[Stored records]
* * * * * * *

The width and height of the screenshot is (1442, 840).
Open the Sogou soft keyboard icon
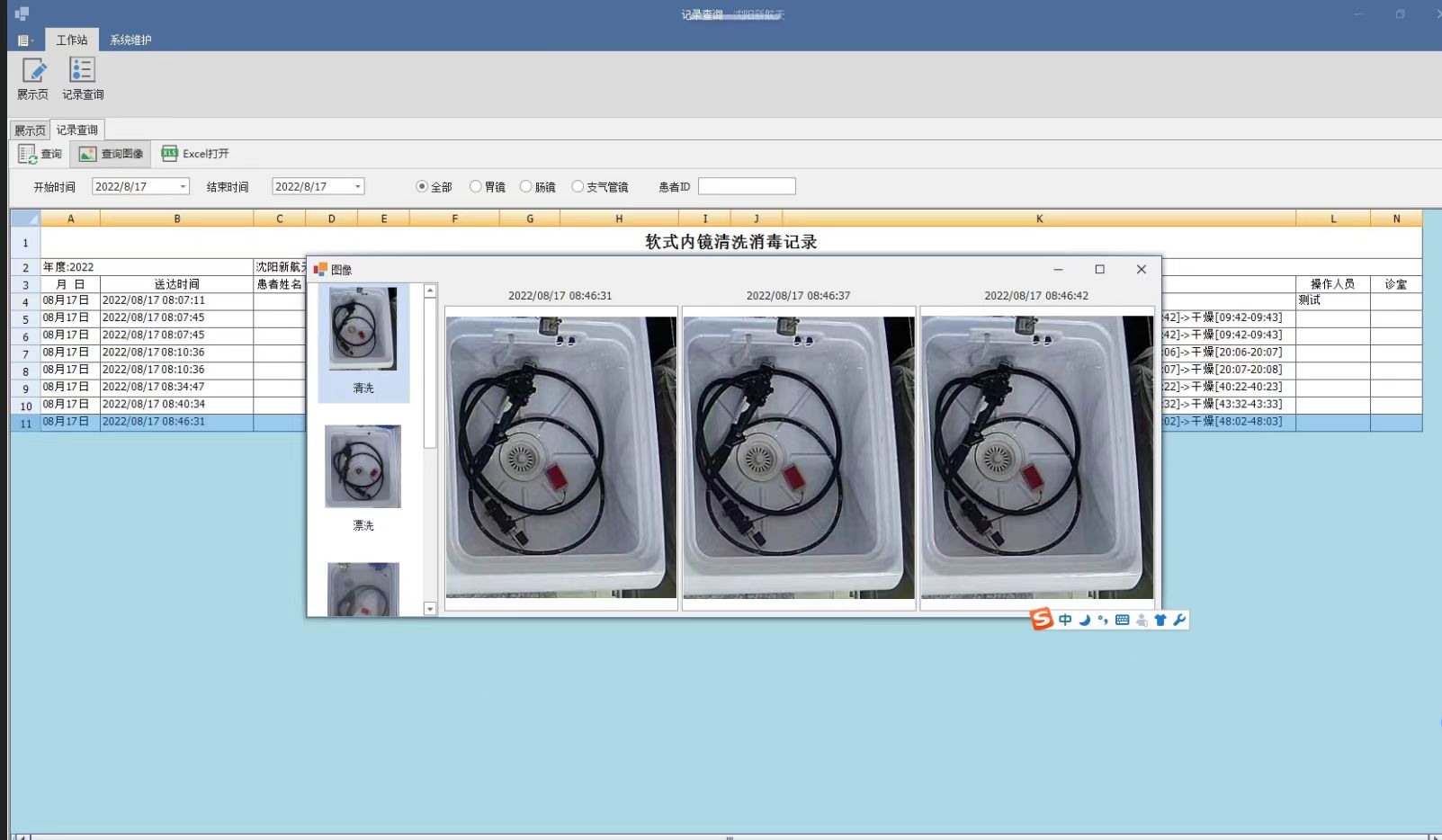click(1122, 620)
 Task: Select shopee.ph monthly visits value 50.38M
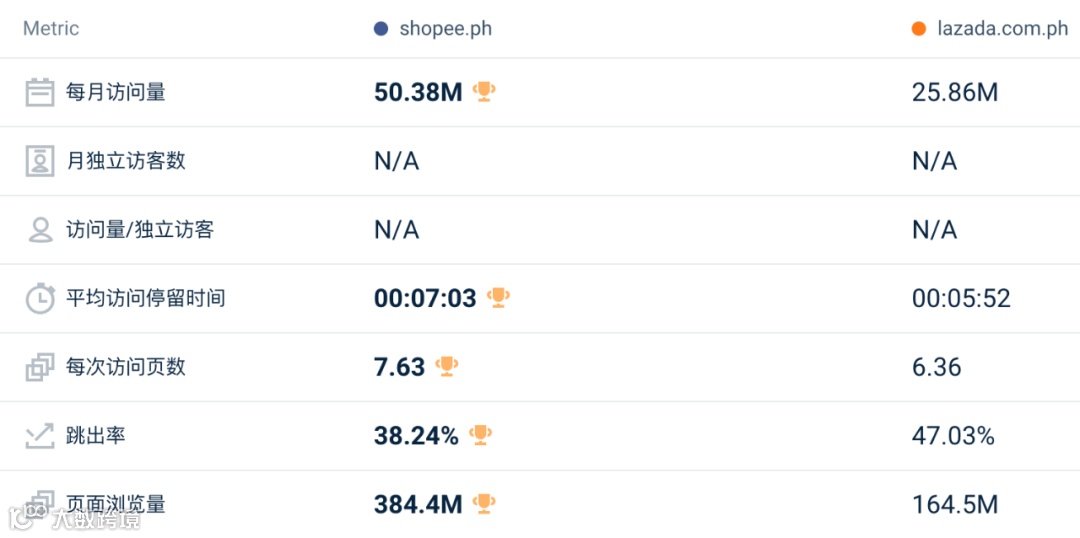coord(418,93)
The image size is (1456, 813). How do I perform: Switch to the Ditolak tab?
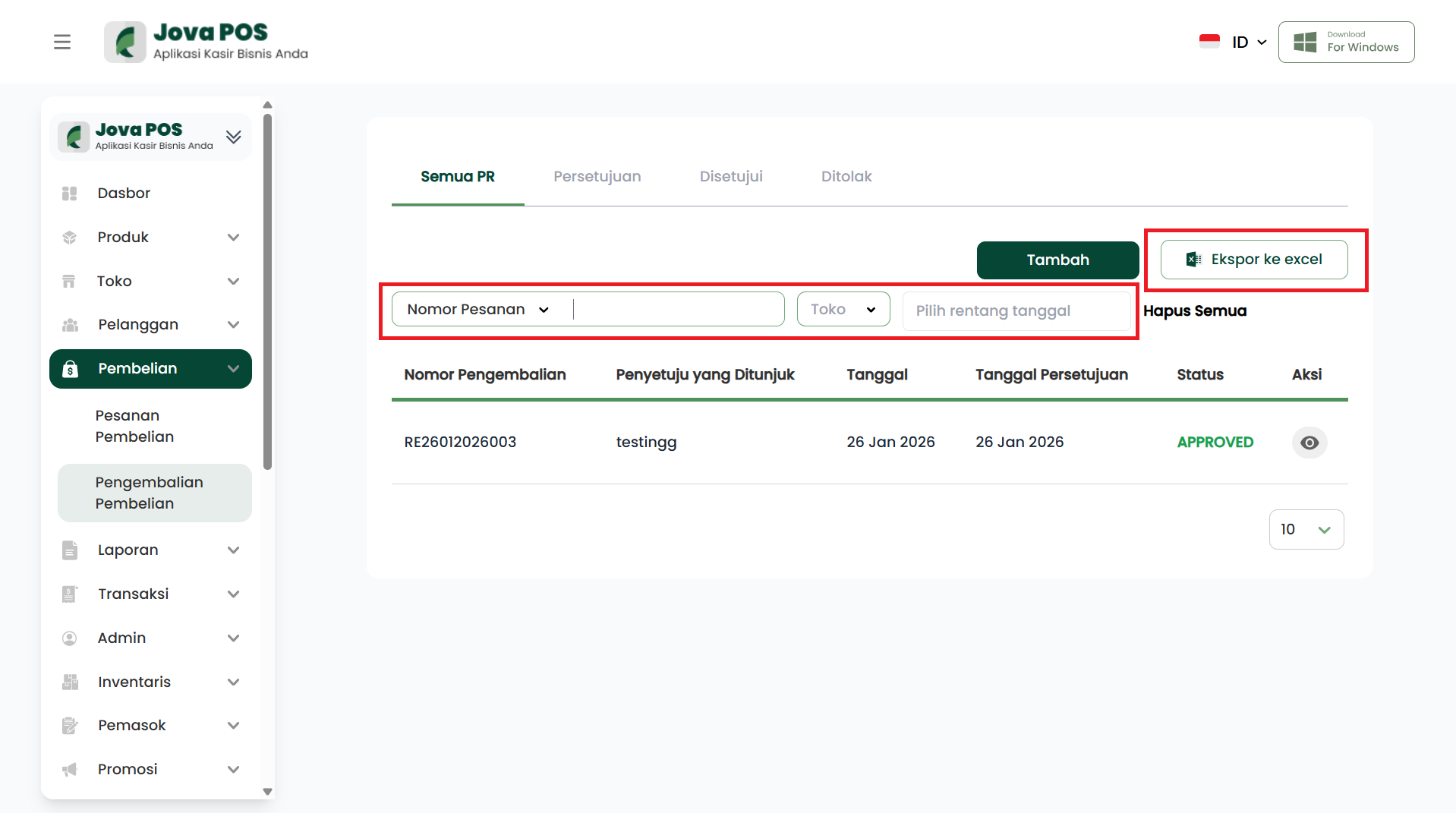(846, 177)
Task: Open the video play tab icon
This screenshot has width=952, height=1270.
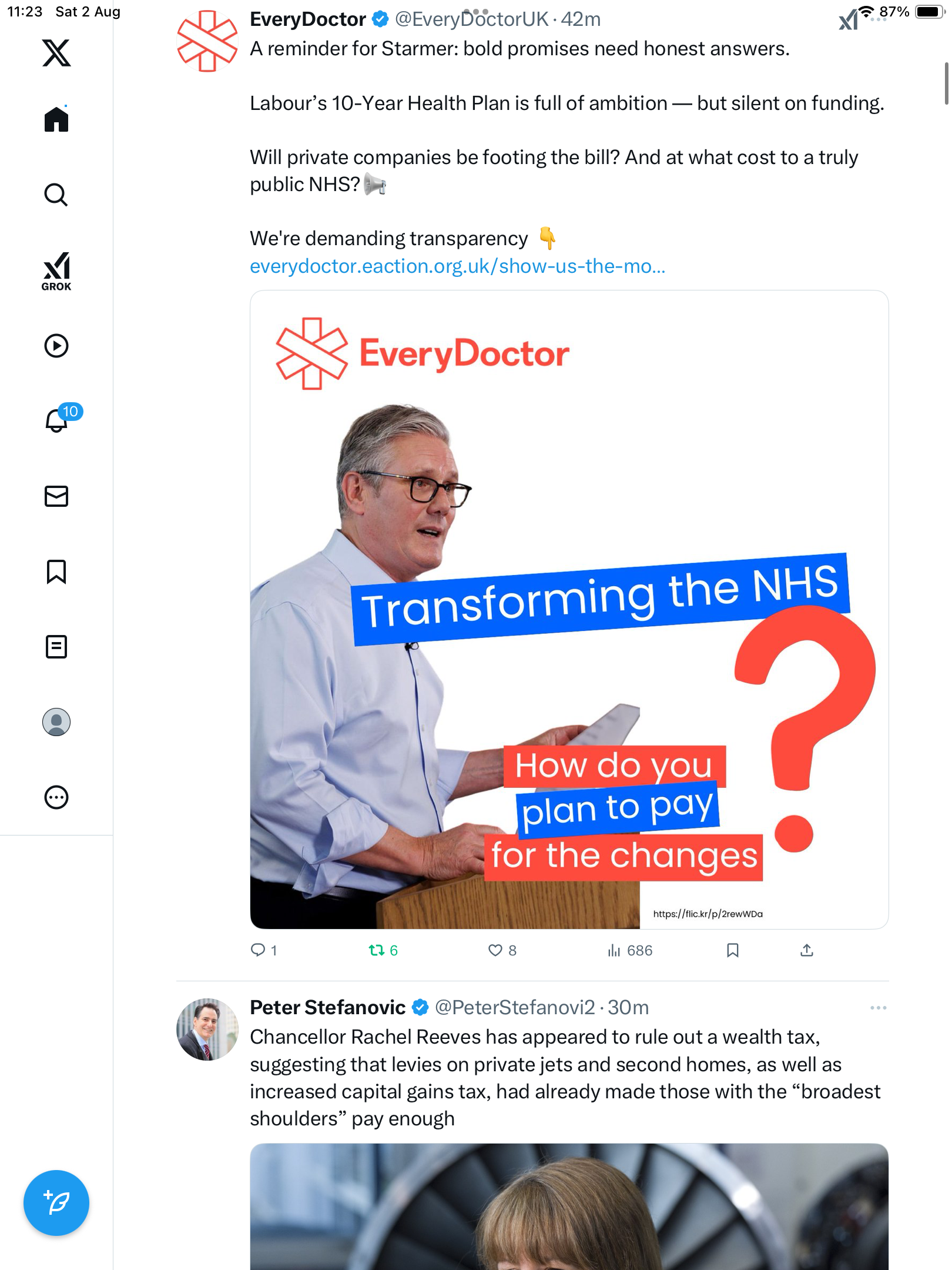Action: click(56, 346)
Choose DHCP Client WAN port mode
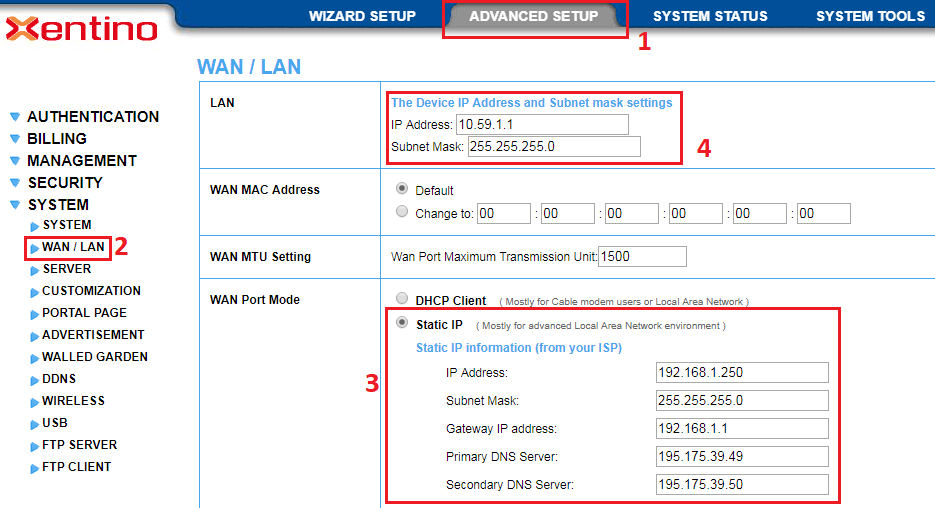 click(403, 299)
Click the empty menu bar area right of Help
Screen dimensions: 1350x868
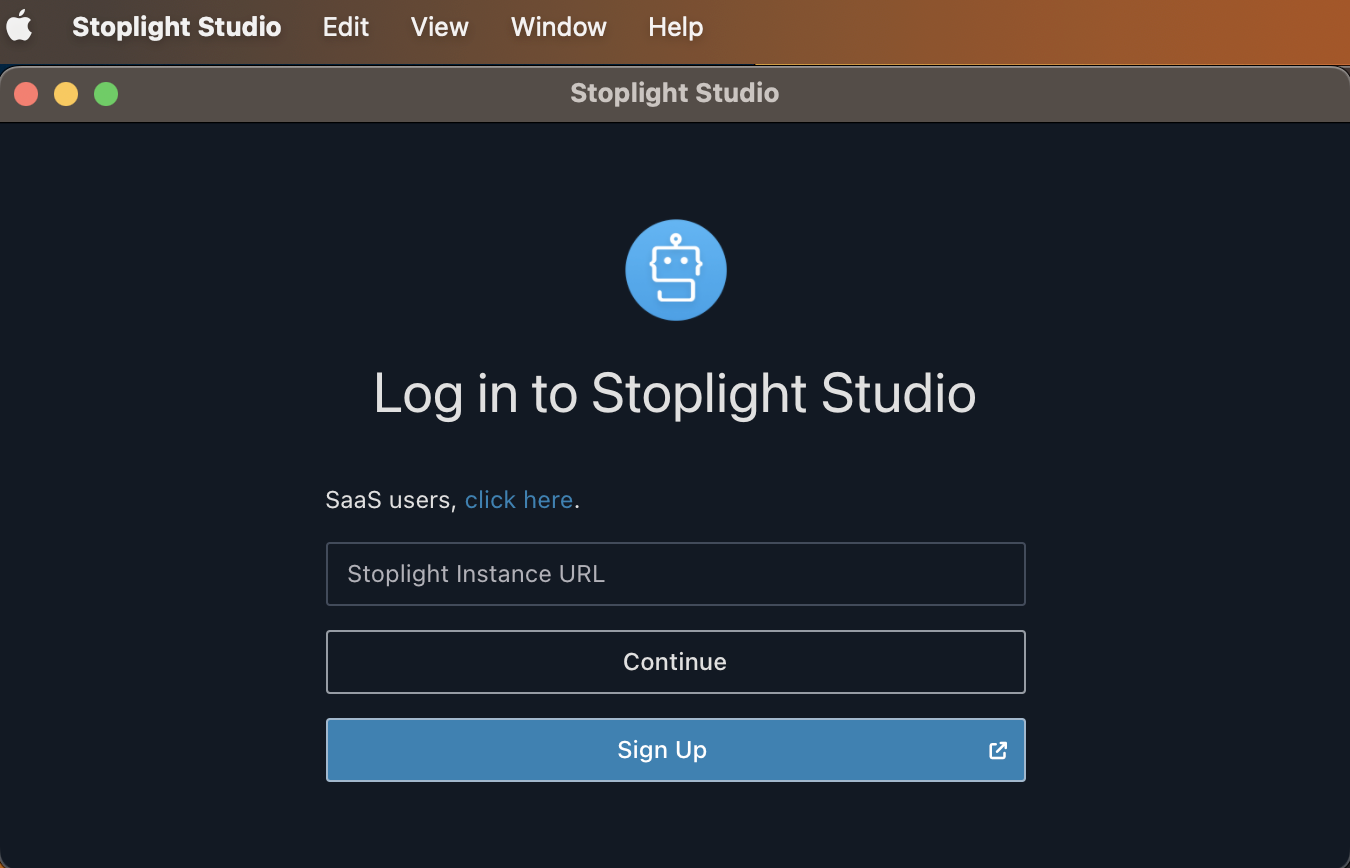[x=1000, y=27]
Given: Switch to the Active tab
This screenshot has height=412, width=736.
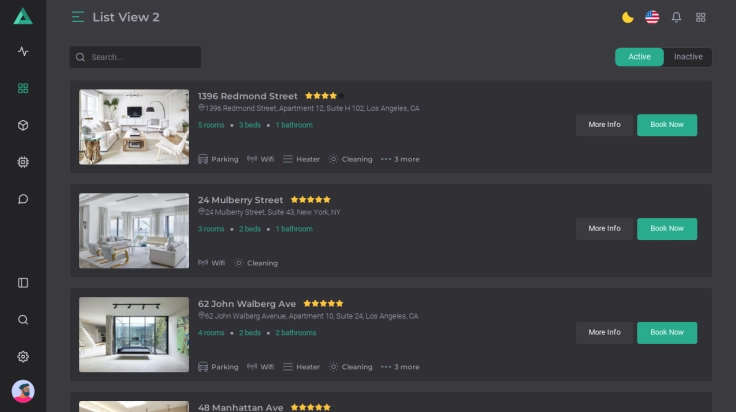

* * * * * * *

=== Task directions ===
Copy out the entries exactly as they stand, omitting the images.

=== Output for this task ===
The width and height of the screenshot is (1442, 840).
Open the Sogou soft keyboard icon
click(1122, 620)
 Task: Select shopee.ph monthly visits value 50.38M
coord(418,93)
The image size is (1456, 813). How do I perform: Switch to the Ditolak tab?
(846, 177)
Task: Open the video play tab icon
This screenshot has width=952, height=1270.
Action: click(56, 346)
Choose DHCP Client WAN port mode
 click(403, 299)
Click the empty menu bar area right of Help
Screen dimensions: 1350x868
[x=1000, y=27]
Given: Switch to the Active tab
This screenshot has height=412, width=736.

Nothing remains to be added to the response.